Monday, August 24, 2009

Francis Bacon

Some random thoughts I had last weekend when seeing the paintings in the Francis Bacon exhibit on its last day at the Metropolitan Museum of Art. The artists who move me are those who manifest my dreams, across time and space, before my conscious eyes.

It was the first time I'd seen his work in person:

1. You will always resist what will change you, but you are still inexorably drawn  
     to it.

2. Henrietta Moraes (1931 - 1998) - what was a girl like that doing with a
    Portuguese surname? I like the word "odalisque."

3. Intentional deformity, the psychological "elephant man."

4. His paintings look like postmodern roadkill, and that's not an insult.
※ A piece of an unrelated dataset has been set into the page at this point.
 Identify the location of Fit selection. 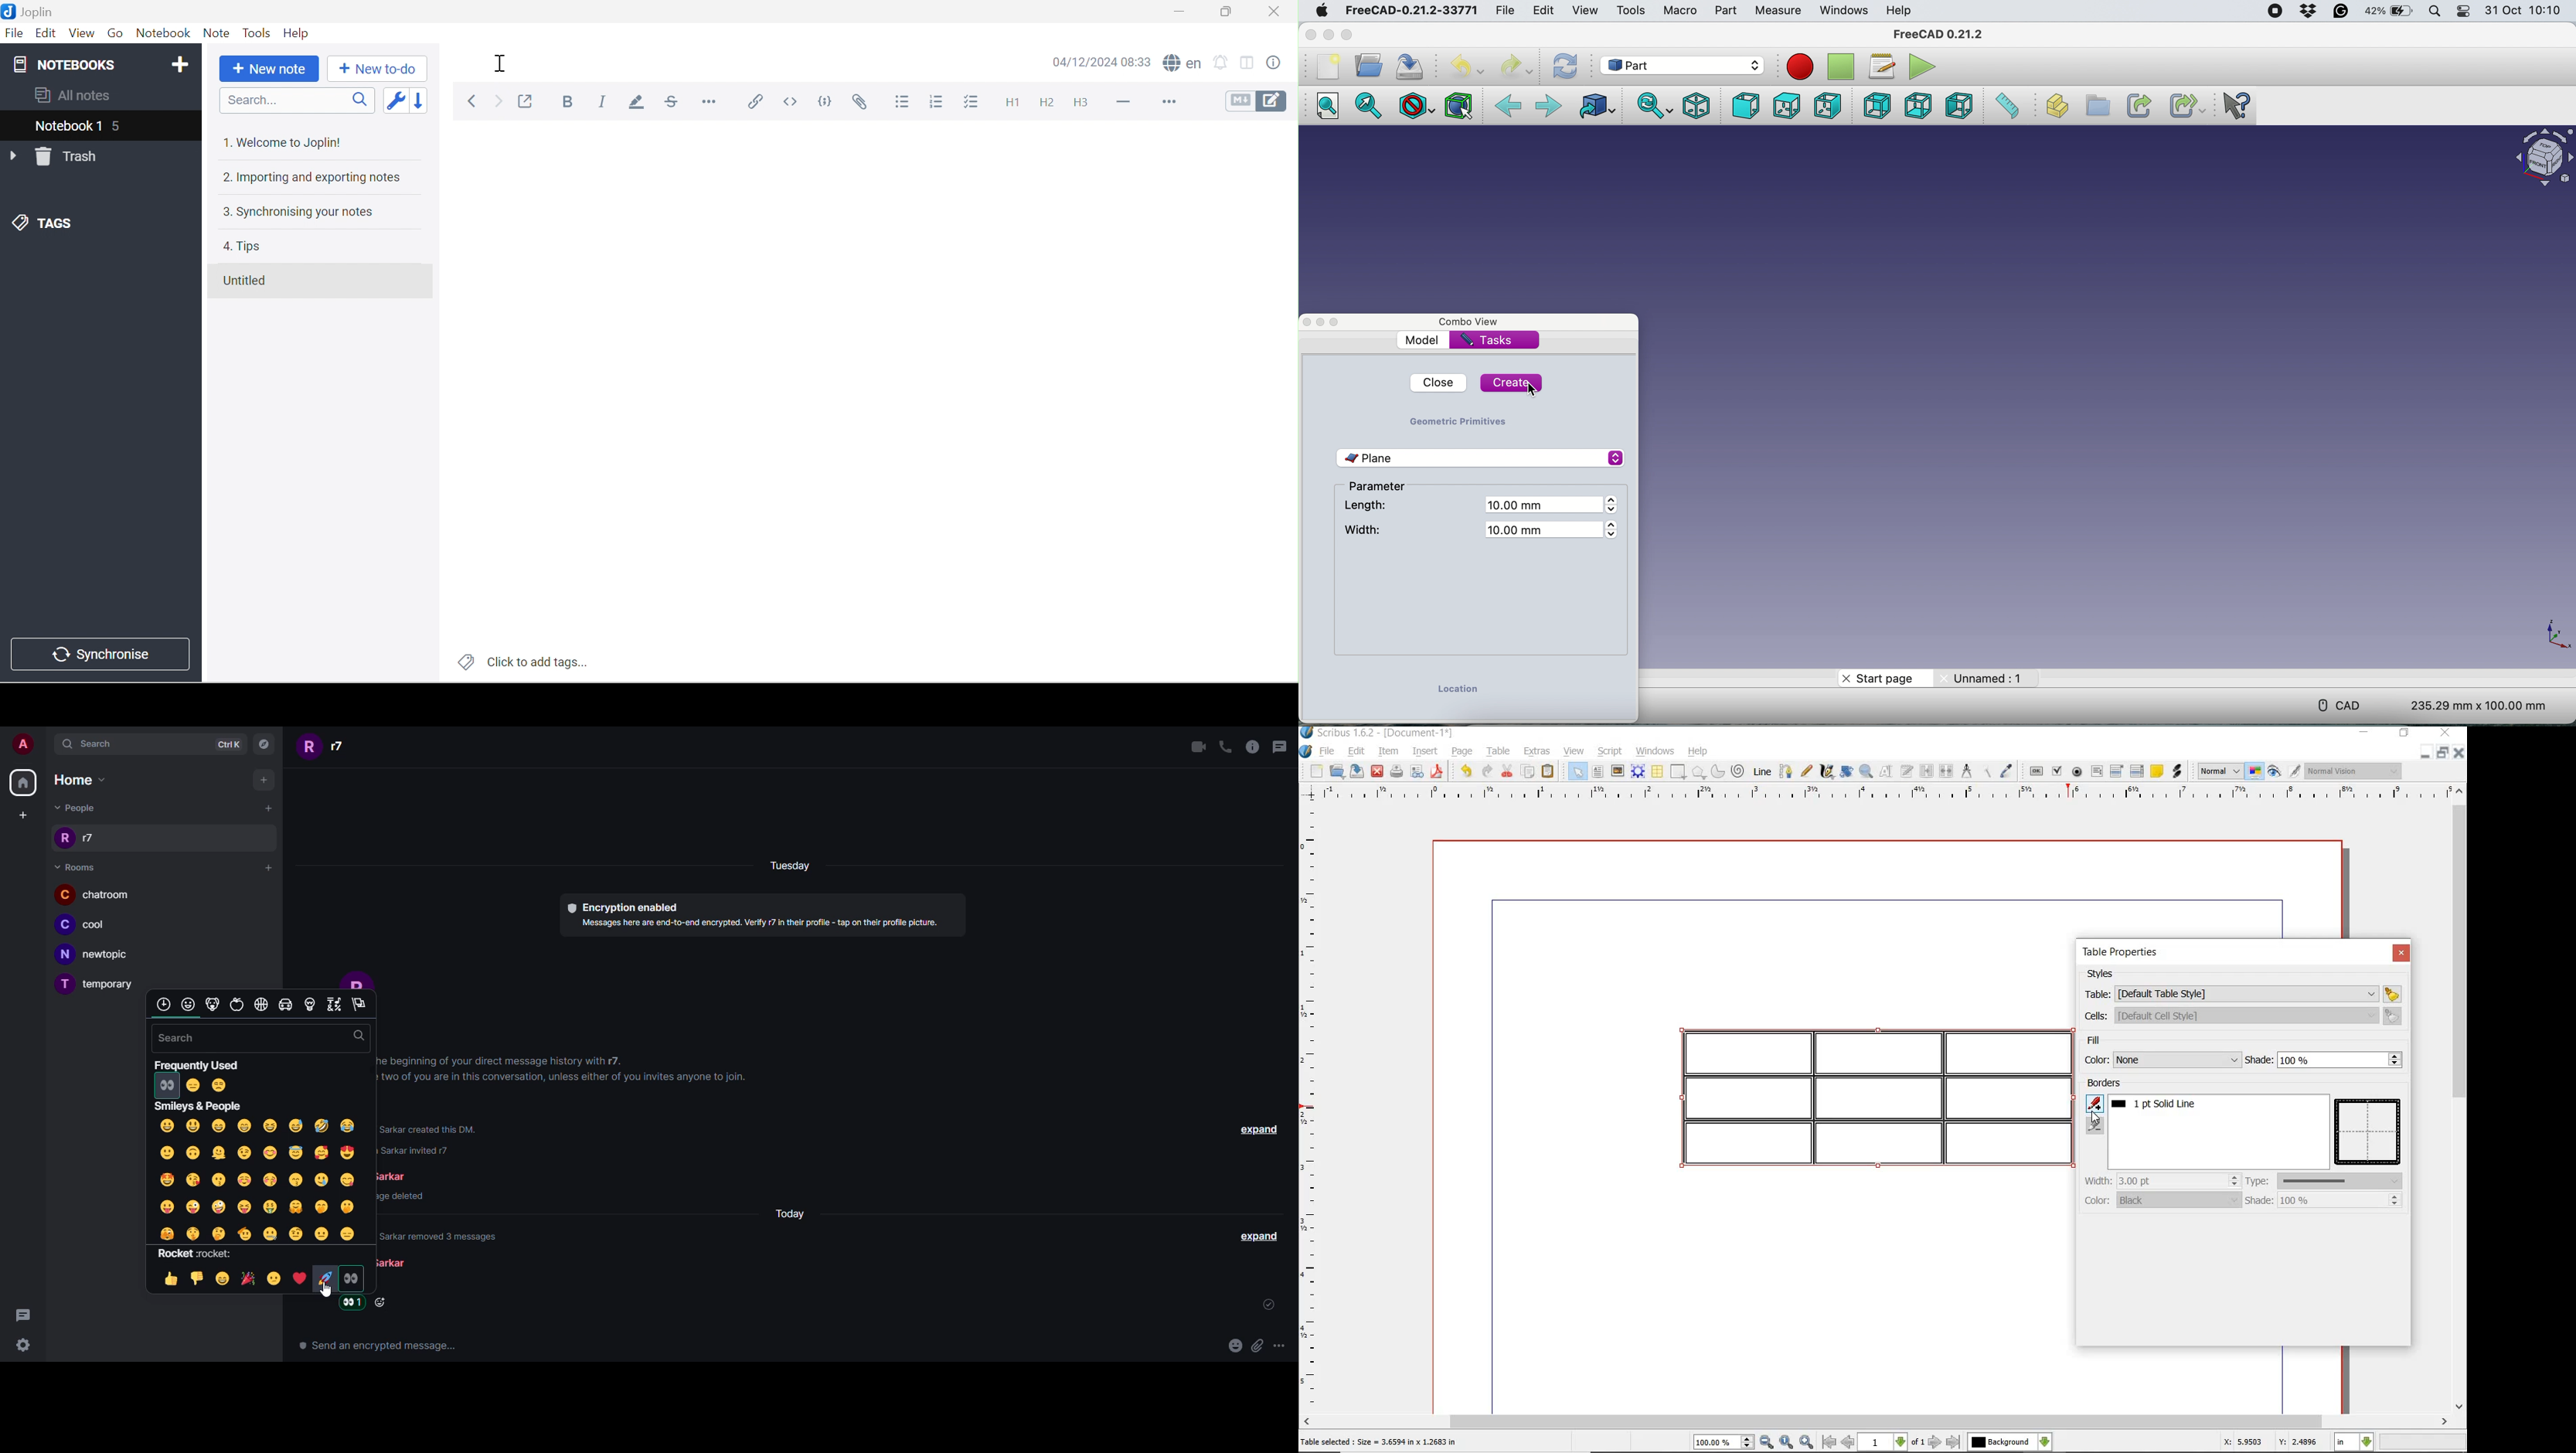
(1365, 105).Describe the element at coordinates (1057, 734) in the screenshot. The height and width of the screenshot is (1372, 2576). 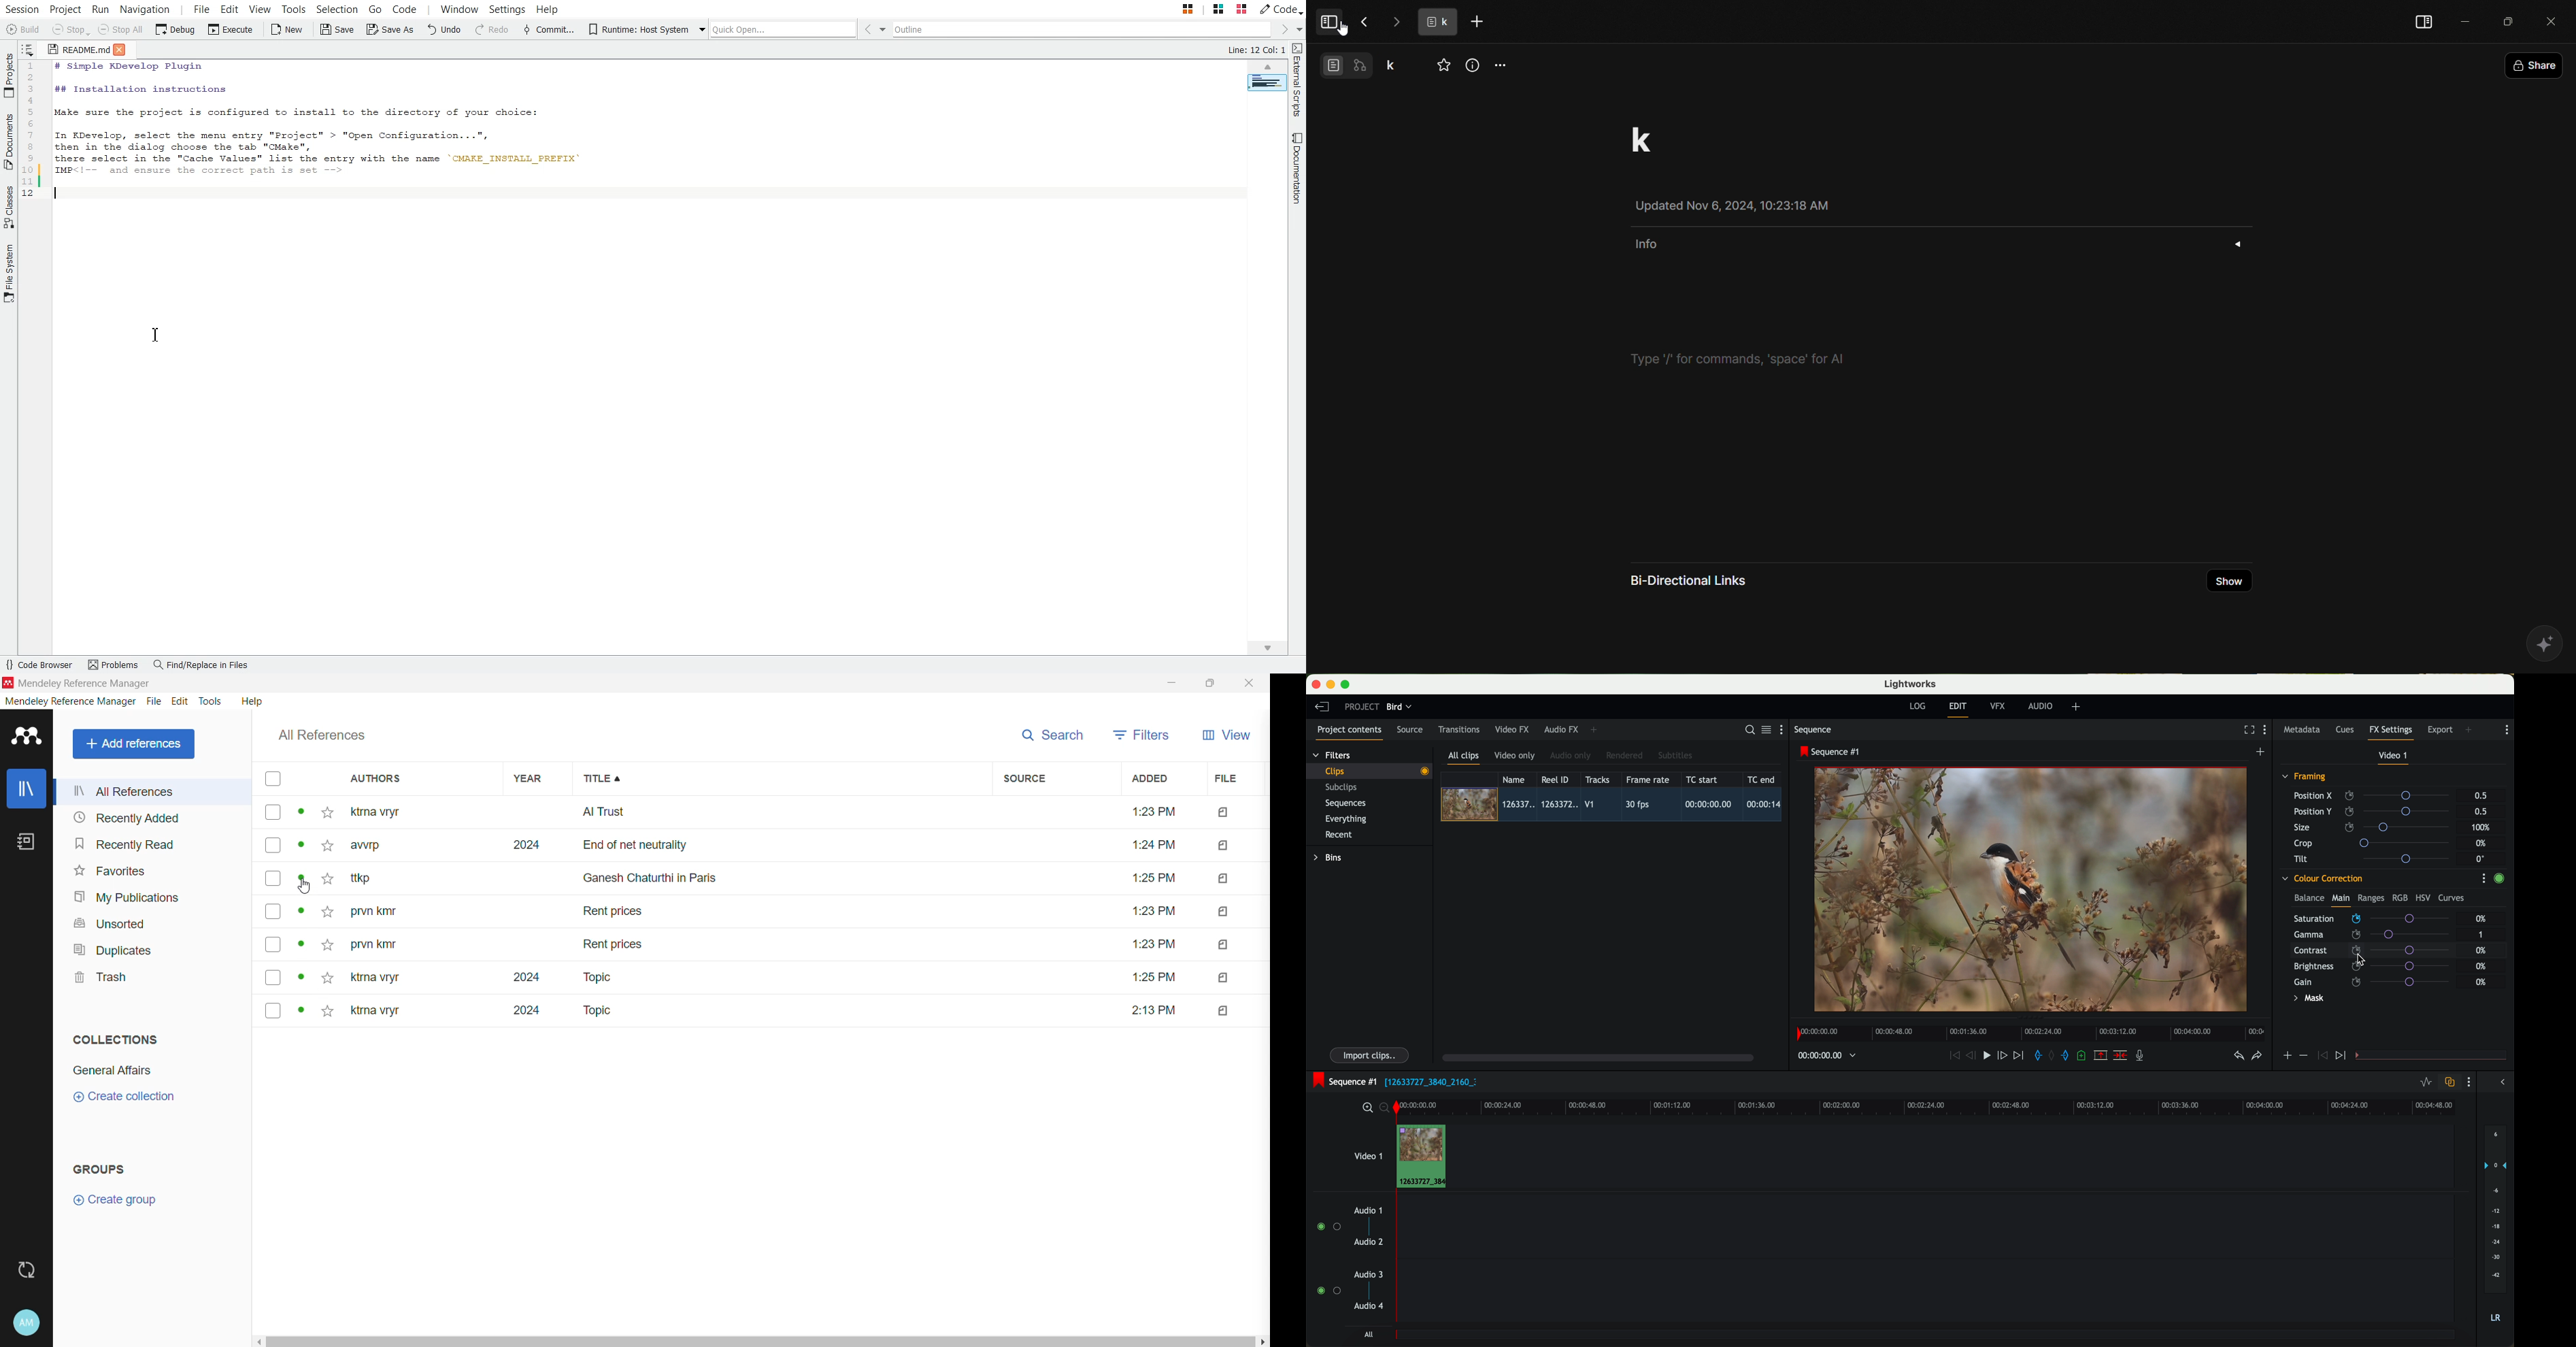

5. Francis Bacon and Francis Bacon

6. Blue Men and "Mad Men."





Saturday, April 11, 2009

prose poem for a pagan holiday

easter saturday, day of extremes. from the bucolic scenery of warren county, jersey, placidly sinister in its recession ravished spring dress, the forsythias like strip mall sirens mocking the sere corn stubble of fields that haven't yet paid homage to america's 180 from the athenian ideal. their tendrils beckon me to find something better

than canal st. at this hour, the fake five dollar vendors closed like day blooming jazz.
over the manhattan bridge the lights look like anemones, an inverse easter bouquet.

there's beauty in the oddest places. even myrtle ave, clinton hill, where the double parked drivers and the u-turners don't pretend
they are anything other than.

Thursday, March 26, 2009

the 12 between worlds

i ended wednesday and started thursday, far from where i started, though i only traveled the length of my apartment and, out in the world, within a 12-mile radius. i rose at nine, early for me, my cat curled warmly in that harbor between elbow and thigh, and read chapters 13-16 of irène némirovsky "suite francaise" propped on pillows still smelling of dreams. i rose, fed the cat, brushed teeth, took out garbage and recycling while in my pajamas because i like to extend the boundaries of sleepwalking to encompass the quotidian. eventually, however, the quotidian insisted, politely but unequivocally, like the WW2 germans in french villages; we all know who rules the daytime: the body and the bank account (and is it a wonder that quotidian and quota share the same root?). so i breakfasted, on wheetabix liberally strewn with pecans and dried apricots then showered and dressed in black slacks,black boots, black turtleneck, a vintage 1979/80 burgundy velvet blazer, and, the final touch, a handcrafted pendant depicting a "men at work" figure shoveling. this is the closest i get to corporate drag. so armored, i went out into the world, resume in hand.

i never made it to the table where the interviewer for the english teaching job i intended to apply for sat. instead i spur of the moment switched camps and talked to the communications/performing arts guy and two visual artists. they were fairly alone on their cafeteria table islands, far from the madding and maddening crowd.

twelve miles later, i was back at home, my head pounding with the headache of ideas, that adrenaline-spurred rush that only good physical exertion can tame. so i traded suit for shin-guards and headed another twelve miles out in a totally different direction, to hold center for a team of over-competitive soccer princesses, who all came of age long after title 9 and cringe at the thought of turning 30 while i, though no stranger to cringing, decided, for the time being at least, to let the gray streak in my hair fly the flag of my almost 41 years. i took two breaks but ground the hell out of the 30 minutes i played the field. it killed my headache but buoyed my mood.

home for the night, i'm noting all this for the record. for some record. because the archaeologists of the future, who will all be data specialists, may perhaps marvel at the blogo/webo-sphere's dizzying effusion of "look at me! i lived a whole life before the hour changed."